Questões para reflexão

1. A Revolução Francesa surgiu principalmente da influência perniciosa da filosofia iluminista, como insistia Maistre, ou transformações estruturais profundas na sociedade, economia e instituições políticas francesas criaram condições que teriam produzido uma convulsão revolucionária independentemente das correntes filosóficas?

2. Se os seres humanos são fundamentalmente emocionais e propensos à desordem e ao mal, como argumentava Maistre, como criaturas tão naturalmente falhas poderiam, em primeiro lugar, estabelecer um governo legítimo?

3. Até que ponto os argumentos de Maistre em defesa da monarquia absoluta dependem logicamente de premissas teológicas católicas, e suas conclusões políticas poderiam sobreviver à transposição para contextos seculares?
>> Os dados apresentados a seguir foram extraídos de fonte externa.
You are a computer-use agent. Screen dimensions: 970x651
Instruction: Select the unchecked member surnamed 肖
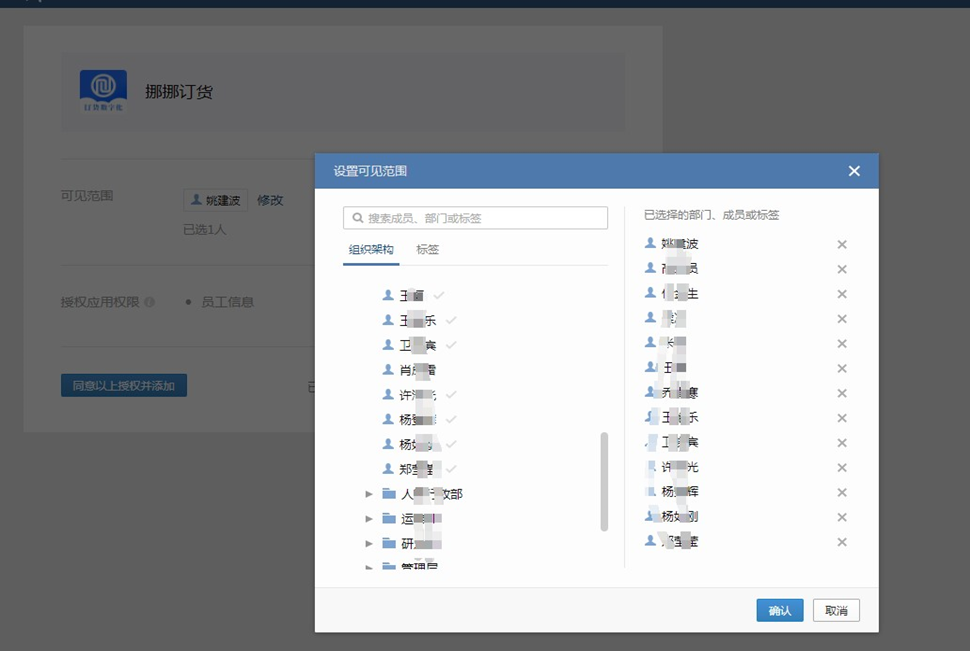(x=417, y=370)
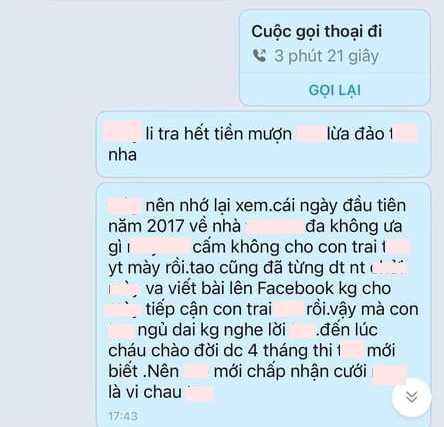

4. Se aceitarmos o argumento de Maistre de que a governança eficaz requer uma autoridade concentrada, capaz de ação decisiva e sem as amarras de procedimentos constitucionais, essa lógica justifica necessariamente a expansão do poder executivo observada em nações democráticas nas últimas décadas?
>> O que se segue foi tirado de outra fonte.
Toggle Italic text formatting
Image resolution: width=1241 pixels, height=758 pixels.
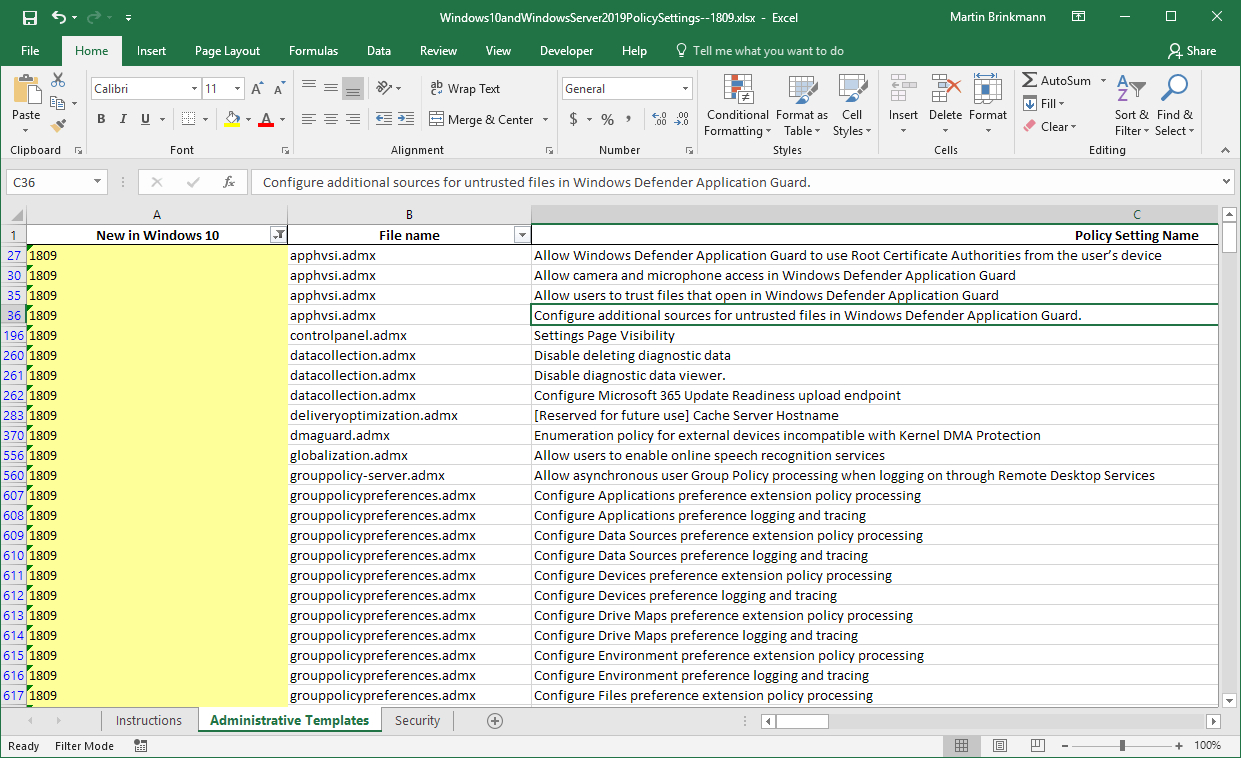click(123, 119)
5. Maistre defendeu a sociedade hierárquica como natural e necessária; ele teria considerado a desigualdade de riqueza e a divisão de classes modernas como expressões legítimas da ordem natural ou como desvios perigosos da autoridade devidamente constituída?

6. Como o conceito de providencialismo de George De Maistre explica eventos históricos como guerras ou revoluções, e oferece uma visão reconfortante ou perturbadora do sofrimento humano?

7. De que maneiras a defesa da hierarquia e da autoridade feita por De Maistre desafia os ideais democráticos modernos, e poderia justificar regimes autoritários na atualidade?

8. Considere a existência dos Estados Unidos e o que Alexander Hamilton escreveu no Artigo Federalista nº 1.

Tem sido frequentemente observado que parece ter sido reservado ao povo deste país, por sua conduta e exemplo, decidir a importante questão de saber se as sociedades humanas são realmente capazes ou não de estabelecer um bom governo por meio da reflexão e da escolha, ou se estão para sempre destinadas a depender, para suas constituições políticas, do acaso e da força.

O que pensar da seguinte proposição de Maistre: Assim, nada é novo, e uma grande república é impossível, visto que nunca houve uma grande república.